*** Data extracts ***

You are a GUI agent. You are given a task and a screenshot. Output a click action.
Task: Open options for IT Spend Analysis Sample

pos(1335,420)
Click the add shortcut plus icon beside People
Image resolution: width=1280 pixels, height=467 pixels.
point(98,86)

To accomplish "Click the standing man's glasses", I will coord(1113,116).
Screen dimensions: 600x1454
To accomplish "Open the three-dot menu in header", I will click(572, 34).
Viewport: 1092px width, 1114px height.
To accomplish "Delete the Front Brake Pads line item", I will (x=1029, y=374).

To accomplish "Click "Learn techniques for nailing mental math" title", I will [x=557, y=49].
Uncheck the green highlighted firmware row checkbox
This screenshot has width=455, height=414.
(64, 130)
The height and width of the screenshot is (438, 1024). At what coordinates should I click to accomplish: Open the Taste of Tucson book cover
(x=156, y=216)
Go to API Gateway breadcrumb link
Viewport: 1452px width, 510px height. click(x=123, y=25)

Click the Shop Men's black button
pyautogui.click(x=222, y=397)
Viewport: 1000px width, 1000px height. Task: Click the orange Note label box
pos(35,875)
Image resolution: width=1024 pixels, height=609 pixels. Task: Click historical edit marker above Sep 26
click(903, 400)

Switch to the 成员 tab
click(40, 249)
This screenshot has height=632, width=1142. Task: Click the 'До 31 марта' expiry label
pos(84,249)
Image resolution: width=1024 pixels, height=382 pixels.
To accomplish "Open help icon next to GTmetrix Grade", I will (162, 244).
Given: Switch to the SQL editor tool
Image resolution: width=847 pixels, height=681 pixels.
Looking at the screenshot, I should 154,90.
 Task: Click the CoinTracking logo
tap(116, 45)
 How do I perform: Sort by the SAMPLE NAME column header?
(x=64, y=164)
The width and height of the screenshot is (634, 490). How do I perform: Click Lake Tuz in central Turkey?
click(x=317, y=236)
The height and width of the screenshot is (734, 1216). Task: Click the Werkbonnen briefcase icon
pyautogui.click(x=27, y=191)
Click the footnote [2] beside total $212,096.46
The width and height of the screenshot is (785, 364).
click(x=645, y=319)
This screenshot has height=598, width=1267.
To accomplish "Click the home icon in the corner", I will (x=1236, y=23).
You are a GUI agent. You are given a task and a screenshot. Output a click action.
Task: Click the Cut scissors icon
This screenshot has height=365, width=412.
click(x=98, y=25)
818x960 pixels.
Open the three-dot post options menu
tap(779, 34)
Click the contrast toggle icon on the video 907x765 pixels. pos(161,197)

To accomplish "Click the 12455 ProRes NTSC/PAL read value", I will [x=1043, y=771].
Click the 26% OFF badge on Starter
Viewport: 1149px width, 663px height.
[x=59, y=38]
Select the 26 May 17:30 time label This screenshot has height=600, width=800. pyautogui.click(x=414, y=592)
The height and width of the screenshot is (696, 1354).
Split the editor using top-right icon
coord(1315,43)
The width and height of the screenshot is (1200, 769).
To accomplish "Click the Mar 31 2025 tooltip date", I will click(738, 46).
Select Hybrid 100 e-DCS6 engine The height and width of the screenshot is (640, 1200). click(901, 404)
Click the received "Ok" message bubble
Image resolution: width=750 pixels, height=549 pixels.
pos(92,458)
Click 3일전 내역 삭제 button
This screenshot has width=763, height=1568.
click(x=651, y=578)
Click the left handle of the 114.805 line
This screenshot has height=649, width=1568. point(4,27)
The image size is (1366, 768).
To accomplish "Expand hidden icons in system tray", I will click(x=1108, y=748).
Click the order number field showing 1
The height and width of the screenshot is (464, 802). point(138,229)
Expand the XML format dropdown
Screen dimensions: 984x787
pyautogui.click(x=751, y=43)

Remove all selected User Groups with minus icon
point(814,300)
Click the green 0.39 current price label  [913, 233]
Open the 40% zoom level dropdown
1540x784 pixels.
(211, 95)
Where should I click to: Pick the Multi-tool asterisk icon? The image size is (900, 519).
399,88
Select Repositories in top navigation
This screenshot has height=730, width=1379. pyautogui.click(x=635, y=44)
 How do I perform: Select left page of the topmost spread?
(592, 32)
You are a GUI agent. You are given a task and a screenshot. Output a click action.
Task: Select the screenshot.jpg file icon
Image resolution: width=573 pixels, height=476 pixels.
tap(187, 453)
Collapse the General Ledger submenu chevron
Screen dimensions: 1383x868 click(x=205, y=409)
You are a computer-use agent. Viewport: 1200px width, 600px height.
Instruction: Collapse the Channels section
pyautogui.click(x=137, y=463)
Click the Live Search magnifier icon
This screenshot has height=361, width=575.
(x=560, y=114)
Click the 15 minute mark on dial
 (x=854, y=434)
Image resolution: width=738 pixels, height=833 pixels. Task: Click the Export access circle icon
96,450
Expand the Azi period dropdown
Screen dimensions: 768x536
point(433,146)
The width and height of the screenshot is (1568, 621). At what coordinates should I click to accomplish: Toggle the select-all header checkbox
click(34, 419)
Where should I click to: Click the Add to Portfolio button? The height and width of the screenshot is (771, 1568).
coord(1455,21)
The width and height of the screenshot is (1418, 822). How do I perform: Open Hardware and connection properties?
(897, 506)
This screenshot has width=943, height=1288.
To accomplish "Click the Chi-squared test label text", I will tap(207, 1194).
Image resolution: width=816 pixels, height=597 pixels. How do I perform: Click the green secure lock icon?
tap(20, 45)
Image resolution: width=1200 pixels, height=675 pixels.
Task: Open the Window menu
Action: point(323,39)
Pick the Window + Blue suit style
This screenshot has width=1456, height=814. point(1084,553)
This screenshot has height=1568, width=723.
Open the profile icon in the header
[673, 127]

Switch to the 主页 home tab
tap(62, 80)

*** End of Data extracts ***

What the task requires: Starting at the line that contains "Open the profile icon in the header", retype every line through the end of the records exactly, and nothing else.

Result for this exercise:
Open the profile icon in the header
[673, 127]

Switch to the 主页 home tab
tap(62, 80)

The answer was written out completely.